The chairman of euro zone finance ministers, Jean-Claude Juncker, challenged the German government on Wednesday to take a closer look at his proposal for issuing joint bonds for reducing weaker euro-zone states' borrowing costs.
Juncker's plan for creating "Euro-bonds" or "E-bonds" has met stiff resistance from Berlin and German Chancellor Angela Merkel. "Germany is thinking a little simply," he told the German newspaper Die Zeit, adding that his plan was "rejected" before it was even studied. He told the paper that the German government handled European business in an "un-European manner."
The German government was swift to respond. Merkel's spokesman Steffen Seibert said it didn't help anyone to characterize the other as "un-European." He said that Juncker's proposal was not new, and had been studied by the German officials.
The proposal would include developing a new "European Debt Agency" to issue the Euro-Bonds. The bonds would be jointly put on the market by euro-zone states and would have advantages for the less-solvent nations because of their lower interest rates. For countries like Germany, which has solid credit-worthiness, it could mean paying higher rates than what they pay now.
Jitters over Policy Differences
Juncker, who is the prime minister of Luxembourg, told the German weekly that his proposal would "by no means" involve a single interest rate, which has been criticized by Merkel, but instead would bundle part of the national debt on a European level and service it with Euro bonds. "The largest portion of the debt would be paid at national interest rates," he told the paper.

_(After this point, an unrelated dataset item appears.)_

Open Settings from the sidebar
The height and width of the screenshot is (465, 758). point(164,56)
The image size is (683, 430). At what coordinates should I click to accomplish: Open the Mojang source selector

On Wednesday, yields on German government bonds, the 10-year German Bund, rose to over 3 percent for the first time in seven months. Analysts attributed the rise, at least in part, to jitters over policy differences within the EU. Euro zone finance ministers have been unable to come to agreement this week to stem the euro crisis, in advance of an EU Summit to be held next week.
In the past, Juncker has made comments wary of Germany's European economic policies. "That in Germany federal and local authorities are slowly losing sight of European public good, that does worry me," Juncker told the newspaper Rheinischer Merkur last month.